昨天遇到一个问题,原本在非 k8s 环境下可以运行的 eureka 集群,上到 k8s 环境后,就无法运行。
这里记录一下解决问题的过程:
kubectl logs -f XXX -n XXX 看日志后,报错:
com.netflix.discovery.shared.transport.TransportException: Cannot execute request on any known server
at com.netflix.discovery.shared.transport.decorator.RetryableEurekaHttpClient.execute(RetryableEurekaHttpClient.java:111) ~[eureka-client-1.6.2.jar:1.6.2]
at com.netflix.discovery.shared.transport.decorator.EurekaHttpClientDecorator.getApplications(EurekaHttpClientDecorator.java:134) ~[eureka-client-1.6.2.jar:1.6.2]
at com.netflix.discovery.shared.transport.decorator.EurekaHttpClientDecorator$6.execute(EurekaHttpClientDecorator.java:137) ~[eureka-client-1.6.2.jar:1.6.2]
at com.netflix.discovery.shared.transport.decorator.SessionedEurekaHttpClient.execute(SessionedEurekaHttpClient.java:77) ~[eureka-client-1.6.2.jar:1.6.2]
at com.netflix.discovery.shared.transport.decorator.EurekaHttpClientDecorator.getApplications(EurekaHttpClientDecorator.java:134) ~[eureka-client-1.6.2.jar:1.6.2]

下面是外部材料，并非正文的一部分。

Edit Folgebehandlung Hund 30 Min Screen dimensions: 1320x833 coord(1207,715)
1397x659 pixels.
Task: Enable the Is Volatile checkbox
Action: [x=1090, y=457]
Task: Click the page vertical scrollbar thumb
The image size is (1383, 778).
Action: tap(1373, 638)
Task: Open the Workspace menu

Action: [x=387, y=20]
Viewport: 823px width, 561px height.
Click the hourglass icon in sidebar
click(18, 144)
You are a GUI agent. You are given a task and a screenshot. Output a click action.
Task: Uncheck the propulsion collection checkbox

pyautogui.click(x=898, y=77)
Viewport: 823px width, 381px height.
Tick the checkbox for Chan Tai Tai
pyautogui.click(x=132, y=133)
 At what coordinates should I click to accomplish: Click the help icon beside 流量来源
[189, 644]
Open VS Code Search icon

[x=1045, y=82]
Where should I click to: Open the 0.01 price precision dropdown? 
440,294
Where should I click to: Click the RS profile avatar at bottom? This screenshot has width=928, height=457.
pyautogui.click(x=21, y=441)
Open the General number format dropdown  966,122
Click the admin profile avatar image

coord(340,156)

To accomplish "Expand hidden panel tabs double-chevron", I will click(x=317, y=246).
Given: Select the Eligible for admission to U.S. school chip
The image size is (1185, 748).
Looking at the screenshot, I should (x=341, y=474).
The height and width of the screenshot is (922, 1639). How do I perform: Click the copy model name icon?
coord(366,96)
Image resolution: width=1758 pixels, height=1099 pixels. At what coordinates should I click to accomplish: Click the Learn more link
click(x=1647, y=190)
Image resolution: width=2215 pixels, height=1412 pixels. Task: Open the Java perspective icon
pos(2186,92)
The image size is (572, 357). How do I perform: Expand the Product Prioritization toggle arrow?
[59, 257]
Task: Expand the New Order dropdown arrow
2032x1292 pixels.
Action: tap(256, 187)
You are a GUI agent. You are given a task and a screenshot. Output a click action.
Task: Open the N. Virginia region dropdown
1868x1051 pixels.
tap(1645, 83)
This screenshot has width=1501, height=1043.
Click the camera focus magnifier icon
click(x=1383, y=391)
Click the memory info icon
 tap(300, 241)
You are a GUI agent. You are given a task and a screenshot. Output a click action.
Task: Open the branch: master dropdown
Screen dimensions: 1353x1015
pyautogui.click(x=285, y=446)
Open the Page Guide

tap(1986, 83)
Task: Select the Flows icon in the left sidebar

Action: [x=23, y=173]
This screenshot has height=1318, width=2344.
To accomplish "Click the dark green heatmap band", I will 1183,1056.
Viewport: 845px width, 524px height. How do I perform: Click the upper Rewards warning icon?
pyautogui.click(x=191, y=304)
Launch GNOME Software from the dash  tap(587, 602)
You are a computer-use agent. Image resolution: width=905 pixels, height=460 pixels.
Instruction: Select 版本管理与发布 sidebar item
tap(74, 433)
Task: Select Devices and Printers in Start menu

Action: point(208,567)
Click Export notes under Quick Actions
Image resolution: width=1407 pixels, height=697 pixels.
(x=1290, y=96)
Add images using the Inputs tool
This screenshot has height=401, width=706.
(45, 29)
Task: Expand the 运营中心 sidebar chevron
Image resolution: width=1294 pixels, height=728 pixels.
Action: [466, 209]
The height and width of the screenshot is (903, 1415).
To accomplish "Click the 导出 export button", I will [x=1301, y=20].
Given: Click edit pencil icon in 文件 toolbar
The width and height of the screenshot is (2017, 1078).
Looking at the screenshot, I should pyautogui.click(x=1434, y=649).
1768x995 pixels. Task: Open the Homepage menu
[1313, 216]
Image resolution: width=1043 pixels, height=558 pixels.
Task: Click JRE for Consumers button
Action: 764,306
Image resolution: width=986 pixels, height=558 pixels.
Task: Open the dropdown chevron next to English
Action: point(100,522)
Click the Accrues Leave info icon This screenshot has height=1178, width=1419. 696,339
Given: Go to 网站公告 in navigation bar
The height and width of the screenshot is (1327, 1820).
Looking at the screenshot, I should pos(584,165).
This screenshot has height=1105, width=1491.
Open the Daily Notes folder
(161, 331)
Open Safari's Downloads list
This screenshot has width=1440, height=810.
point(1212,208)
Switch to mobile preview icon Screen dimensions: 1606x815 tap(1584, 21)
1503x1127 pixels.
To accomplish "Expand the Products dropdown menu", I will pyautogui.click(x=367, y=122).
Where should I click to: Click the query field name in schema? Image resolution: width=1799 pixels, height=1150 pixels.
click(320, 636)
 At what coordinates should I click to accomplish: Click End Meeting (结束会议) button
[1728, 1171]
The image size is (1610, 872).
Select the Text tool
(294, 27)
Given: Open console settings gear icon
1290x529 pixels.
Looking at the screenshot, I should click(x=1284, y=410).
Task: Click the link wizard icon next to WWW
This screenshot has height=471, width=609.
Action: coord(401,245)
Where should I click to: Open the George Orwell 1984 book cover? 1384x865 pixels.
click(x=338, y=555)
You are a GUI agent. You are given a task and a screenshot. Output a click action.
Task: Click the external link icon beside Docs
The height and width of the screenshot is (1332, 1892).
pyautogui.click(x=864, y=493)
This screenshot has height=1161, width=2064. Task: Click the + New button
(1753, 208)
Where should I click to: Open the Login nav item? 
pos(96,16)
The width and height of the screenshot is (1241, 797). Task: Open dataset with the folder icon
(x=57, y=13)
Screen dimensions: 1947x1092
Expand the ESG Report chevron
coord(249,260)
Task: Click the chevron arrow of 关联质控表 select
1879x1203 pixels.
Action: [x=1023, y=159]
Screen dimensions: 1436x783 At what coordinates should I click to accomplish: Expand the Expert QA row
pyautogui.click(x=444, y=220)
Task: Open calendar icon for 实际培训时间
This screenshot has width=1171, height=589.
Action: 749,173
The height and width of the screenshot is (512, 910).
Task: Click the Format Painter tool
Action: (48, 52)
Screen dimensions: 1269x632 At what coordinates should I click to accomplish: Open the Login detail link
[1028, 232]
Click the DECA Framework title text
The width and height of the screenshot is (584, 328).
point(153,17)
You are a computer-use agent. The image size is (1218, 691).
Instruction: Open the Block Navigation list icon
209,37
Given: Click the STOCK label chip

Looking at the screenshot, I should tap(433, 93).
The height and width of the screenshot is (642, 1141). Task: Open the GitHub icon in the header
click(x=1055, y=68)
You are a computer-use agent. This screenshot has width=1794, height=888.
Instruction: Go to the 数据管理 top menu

at com.netflix.discovery.DiscoveryClient.getAndStoreFullRegistry(DiscoveryClient.java:1013) [eureka-client-1.6.2.jar:1.6.2]
at com.netflix.discovery.DiscoveryClient.getAndUpdateDelta(DiscoveryClient.java:1055) [eureka-client-1.6.2.jar:1.6.2]
at com.netflix.discovery.DiscoveryClient.fetchRegistry(DiscoveryClient.java:929) [eureka-client-1.6.2.jar:1.6.2]
at com.netflix.discovery.DiscoveryClient.refreshRegistry(DiscoveryClient.java:1451) [eureka-client-1.6.2.jar:1.6.2]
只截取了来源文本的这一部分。